Some of the highlights, or rather lowlignts from my perspective, include the following statements--

• The risk of death for patients harboring the t(11;14) translocation was 2.1 (CI 1.04–6.4), which on multivariate analysis was independent of therapy.
• Although preliminary, our data would suggest that cIg-FISH testing is important in patients with light chain amyloidosis and that t(11;14) is an adverse prognostic factor in these patients.
• On Cox multivariate modeling the t(11;14) translocation retained its significance despite the addition of treatment administered.
• On multivariate analysis, the hazard ratio for death for patients with this abnormality was 2.5 times that of the other patients without this abnormality.
• One can speculate that the indolent nature of the t(11;14) clones – and perhaps their relative resistance to chemotherapeutic intervention –may explain our findings.

So, to translate some of the clinical study language for those of you not familiar with reading this genre of literature---

• on multivariate analysis was independent of therapy=regardless of the type or effectiveness of treatment, it's bad to have this
• adverse prognostic factor=it's bad to have this because people with this don't do as well as those without it
• hazard ratio for death for patients with this abnormality was 2.5 times that of the other patients without this abnormality=people with this die at 2.5 times the rate of those without it so it's bad to have this.
• relative resistance to chemotherapeutic intervention=chemo is the last line of treatment in Amyloidosis after relapse following two stem cell transplants (two seems to be the max I see people receiving), so if this makes the amyloidosis resistant to chemo then there are no effective treatment options after relapse when stem cell transplant isn't an option so it's bad to have this.

Now, this study was based on only 56 patients who were diagnosed between 1998 and 2006 who had the FISH test panel performed.  They started with over 500 patients but only 56 had the test done so it's not like it was based on a large population.

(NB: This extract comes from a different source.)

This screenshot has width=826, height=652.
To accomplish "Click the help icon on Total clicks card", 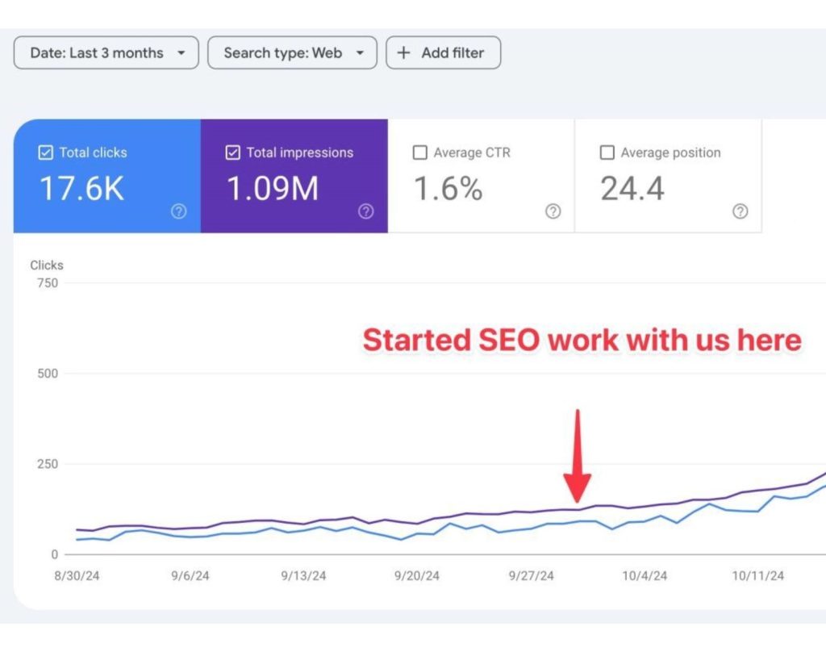I will point(179,211).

I have a lot of questions for my oncologist during our appointment in December.  I'm looking forward to hearing her perspective on this.  She always tries to be so encouraging and reassuring that I'm sure she'll tell me not to worry about it.  I think her perspective is that each person's disease progresses in a unique way and understanding whether the progression is from a chromosomal abnormality or something else will have little effect on how she goes about treating the disease.  I love her strong focus on only using information as a rational basis for action.

It's been a rough week at work with a lot of challenges and I've been working through them with this t(11;14) translocation thing in the back of my mind.  It does help me keep work problems in perspective.  When Alan asks me how my day at work went, regardless of what happened, I can say, "My free light chains are still under control so everything else is good."

I know that God can overcome the "adverse prognostic factor" that this chromosomal translocation introduces.  I just need to pray, trust and believe.  It's worked so far.